09 Feb American Realty-Tied REIT Ends Investor Suit In $15M Deal
Investor | Law 360 | Dean Seal | February 6, 2020
“Law360 (February 6, 2020, 6:55 PM EST) — A New York federal judge has granted preliminary approval of a $15 million deal that would put money back into the pocket of a hospitality-focused real estate investment trust formed by the sponsor of American Realty Capital Properties.
The deal approved Wednesday resolves derivative claims brought by shareholders in Hospitality Investors Trust Inc. who accused AR Global Investments LLC, the sponsor of the embattled American Realty, and a variety of companies and individuals under its umbrella of entering into compensation agreements that hurt HIT.
The various American Realty-affiliated defendants continue to deny all allegations of wrongdoing, but agreed to provide $15.1 million in monetary settlement payments […].
[HIT shareholder Tom] Milliken filed suit on behalf of the trust in February 2018 against American Realty Capital Hospitality Advisors LLC, HIT’s former adviser, as well as its former property managers, its sponsor AR Global and its directors and officers for engaging in a series of transactions that enriched themselves to the detriment of HIT, the order said.
The American Realty affiliates have been engulfed in various scandals relating to alleged accounting fraud and mismanagement since 2014, which forced HIT’s board to suspend its initial public offering in November 2015 and led to severe financial difficulties for the trust, according to the order.
The derivative action alleges that prior to the suspension of the IPO, the defendants amended HIT’s agreement with its former adviser to have it pay asset management fees in the form of cash instead of subordinated participation interests in HIT’s operating partnership, which only provide value if HIT meets certain performance thresholds.
When HIT’s securities offering was discontinued shortly after the amendment, the trust was unable to satisfy those cash payments, Milliken alleged.
The shareholder further alleged that the management structure of HIT contained inherent conflicts of interest between its adviser, property managers, sponsor and owner, noting in an example that because the adviser received fees whenever HIT acquired properties, it and the other defendants would pursue reckless property acquisitions in an attempt to maximize those fees.
Those in control of HIT also caused it to enter into long-term property management agreements with American Realty property managers that netted them management fees at rates that were “grossly uncompetitive and unfair” to HIT, according to the amended complaint.
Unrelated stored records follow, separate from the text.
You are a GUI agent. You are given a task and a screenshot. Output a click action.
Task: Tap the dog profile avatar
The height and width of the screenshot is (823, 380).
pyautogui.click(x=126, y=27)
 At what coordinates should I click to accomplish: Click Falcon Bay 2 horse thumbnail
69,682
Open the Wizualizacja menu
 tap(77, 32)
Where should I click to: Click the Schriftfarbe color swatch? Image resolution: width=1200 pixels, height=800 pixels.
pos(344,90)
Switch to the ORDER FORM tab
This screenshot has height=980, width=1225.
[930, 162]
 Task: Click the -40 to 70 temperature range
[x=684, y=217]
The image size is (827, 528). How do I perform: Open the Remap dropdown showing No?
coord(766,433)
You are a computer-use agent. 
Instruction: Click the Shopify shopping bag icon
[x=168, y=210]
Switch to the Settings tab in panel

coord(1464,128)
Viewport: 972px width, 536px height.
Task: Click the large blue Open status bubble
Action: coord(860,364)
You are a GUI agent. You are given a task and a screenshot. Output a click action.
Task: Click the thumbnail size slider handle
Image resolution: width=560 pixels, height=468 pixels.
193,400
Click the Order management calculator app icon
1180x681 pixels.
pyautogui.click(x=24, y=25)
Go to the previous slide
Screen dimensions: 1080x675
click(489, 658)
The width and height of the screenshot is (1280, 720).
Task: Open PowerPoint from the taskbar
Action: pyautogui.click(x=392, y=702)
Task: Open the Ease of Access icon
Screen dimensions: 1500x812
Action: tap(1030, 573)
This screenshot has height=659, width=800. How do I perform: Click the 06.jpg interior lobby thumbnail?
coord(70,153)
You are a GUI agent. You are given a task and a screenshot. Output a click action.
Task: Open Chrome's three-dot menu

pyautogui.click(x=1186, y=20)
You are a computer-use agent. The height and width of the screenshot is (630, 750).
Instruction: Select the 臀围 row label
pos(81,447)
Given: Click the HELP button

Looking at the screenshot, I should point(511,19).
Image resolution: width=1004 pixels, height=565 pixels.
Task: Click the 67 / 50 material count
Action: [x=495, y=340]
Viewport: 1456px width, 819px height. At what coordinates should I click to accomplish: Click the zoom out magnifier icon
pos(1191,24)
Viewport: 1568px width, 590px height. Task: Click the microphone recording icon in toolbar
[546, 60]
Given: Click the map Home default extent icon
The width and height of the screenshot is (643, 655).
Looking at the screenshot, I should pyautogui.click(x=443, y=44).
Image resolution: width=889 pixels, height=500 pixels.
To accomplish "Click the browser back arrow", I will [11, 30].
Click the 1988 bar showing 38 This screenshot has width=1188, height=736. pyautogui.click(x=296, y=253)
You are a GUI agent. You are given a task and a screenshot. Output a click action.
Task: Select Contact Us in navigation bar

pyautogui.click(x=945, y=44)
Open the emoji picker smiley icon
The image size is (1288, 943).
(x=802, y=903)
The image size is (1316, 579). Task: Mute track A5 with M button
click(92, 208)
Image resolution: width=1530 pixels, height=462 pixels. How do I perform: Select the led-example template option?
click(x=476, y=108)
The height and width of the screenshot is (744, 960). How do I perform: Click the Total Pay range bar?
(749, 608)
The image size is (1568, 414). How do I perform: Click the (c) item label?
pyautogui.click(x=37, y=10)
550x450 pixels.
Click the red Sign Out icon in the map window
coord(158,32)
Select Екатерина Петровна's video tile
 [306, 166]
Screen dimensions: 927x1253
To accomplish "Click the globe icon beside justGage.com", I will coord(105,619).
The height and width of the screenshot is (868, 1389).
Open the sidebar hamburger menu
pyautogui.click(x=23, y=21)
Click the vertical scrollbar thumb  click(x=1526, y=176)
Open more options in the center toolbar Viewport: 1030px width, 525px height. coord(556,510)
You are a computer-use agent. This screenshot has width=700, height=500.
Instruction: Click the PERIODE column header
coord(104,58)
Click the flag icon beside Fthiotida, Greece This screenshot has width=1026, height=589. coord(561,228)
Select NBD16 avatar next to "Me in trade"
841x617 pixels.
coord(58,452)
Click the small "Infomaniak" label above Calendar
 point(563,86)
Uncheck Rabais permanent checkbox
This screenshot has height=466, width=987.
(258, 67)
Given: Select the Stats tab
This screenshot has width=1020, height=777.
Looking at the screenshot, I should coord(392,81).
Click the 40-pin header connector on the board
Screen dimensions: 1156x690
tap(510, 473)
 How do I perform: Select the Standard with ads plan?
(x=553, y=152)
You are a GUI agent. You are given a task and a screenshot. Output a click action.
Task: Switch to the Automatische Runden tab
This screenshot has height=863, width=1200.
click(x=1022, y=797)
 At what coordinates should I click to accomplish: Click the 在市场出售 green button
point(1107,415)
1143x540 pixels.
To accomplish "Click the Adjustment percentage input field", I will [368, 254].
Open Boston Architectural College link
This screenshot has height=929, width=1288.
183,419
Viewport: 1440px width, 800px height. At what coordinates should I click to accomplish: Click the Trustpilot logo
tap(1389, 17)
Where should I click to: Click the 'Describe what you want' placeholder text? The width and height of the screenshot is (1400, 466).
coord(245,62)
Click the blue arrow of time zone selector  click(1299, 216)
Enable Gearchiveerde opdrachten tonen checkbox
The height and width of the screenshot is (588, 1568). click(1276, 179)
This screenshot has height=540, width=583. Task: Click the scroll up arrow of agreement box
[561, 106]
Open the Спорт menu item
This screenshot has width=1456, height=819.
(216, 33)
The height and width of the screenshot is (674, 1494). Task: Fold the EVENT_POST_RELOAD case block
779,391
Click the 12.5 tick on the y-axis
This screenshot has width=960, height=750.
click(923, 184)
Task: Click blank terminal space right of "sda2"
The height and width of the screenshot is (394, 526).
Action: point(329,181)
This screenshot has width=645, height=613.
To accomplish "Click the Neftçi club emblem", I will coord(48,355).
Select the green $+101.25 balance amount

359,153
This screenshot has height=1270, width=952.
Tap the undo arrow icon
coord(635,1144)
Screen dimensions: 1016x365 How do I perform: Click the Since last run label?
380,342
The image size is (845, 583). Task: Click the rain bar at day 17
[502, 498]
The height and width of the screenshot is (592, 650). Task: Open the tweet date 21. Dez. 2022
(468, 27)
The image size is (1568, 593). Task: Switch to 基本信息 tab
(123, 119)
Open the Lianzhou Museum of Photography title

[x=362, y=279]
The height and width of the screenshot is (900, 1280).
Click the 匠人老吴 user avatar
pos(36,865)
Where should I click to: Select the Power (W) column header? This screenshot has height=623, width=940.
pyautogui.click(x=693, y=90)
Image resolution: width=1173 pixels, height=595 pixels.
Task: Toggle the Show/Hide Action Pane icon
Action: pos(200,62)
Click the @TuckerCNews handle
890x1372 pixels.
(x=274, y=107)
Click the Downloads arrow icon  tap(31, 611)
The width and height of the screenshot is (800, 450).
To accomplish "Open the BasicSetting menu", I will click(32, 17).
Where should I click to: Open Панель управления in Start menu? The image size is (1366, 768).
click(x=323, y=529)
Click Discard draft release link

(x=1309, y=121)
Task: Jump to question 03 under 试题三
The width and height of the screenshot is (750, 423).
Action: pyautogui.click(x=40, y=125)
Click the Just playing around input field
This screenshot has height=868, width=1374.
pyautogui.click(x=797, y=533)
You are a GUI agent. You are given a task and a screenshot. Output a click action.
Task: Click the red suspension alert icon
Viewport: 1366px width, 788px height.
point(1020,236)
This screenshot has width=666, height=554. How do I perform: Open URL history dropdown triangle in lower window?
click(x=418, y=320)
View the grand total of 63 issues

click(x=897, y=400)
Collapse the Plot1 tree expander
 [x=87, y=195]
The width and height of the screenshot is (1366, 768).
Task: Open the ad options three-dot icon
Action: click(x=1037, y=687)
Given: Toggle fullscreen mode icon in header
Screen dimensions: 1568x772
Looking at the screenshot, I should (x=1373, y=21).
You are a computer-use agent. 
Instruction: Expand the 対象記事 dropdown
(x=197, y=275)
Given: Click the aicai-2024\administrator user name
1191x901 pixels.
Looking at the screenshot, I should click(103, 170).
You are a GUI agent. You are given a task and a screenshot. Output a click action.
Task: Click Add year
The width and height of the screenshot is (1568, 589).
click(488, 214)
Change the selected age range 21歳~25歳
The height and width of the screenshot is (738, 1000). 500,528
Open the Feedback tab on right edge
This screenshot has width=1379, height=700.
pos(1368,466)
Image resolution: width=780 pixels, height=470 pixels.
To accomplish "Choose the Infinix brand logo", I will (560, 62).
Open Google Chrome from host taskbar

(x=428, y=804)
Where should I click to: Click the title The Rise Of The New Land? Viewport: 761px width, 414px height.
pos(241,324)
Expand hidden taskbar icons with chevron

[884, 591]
When HIT had to undergo a recapitalization in 2017, the defendants entered the trust into an agreement that forced it to compensate its advisers and property managers for restructuring the same uncompetitive property management arrangements that they installed in the first place, the suit claimed.
In the months after the derivative action was filed, HIT’s board formed a special litigation committee to investigate Milliken’s allegations and turned over a report last October that found it would be appropriate to pursue claims against all but four of the various defendants Milliken had named, according to the order.
Between June and December of last year, while settlement talks for other American Realty-related litigations played out, Milliken’s counsel entered negotiations with counsel for the defendants, ultimately reaching an agreement in principle days before the new year, the order said.
A settlement hearing is scheduled for June 19.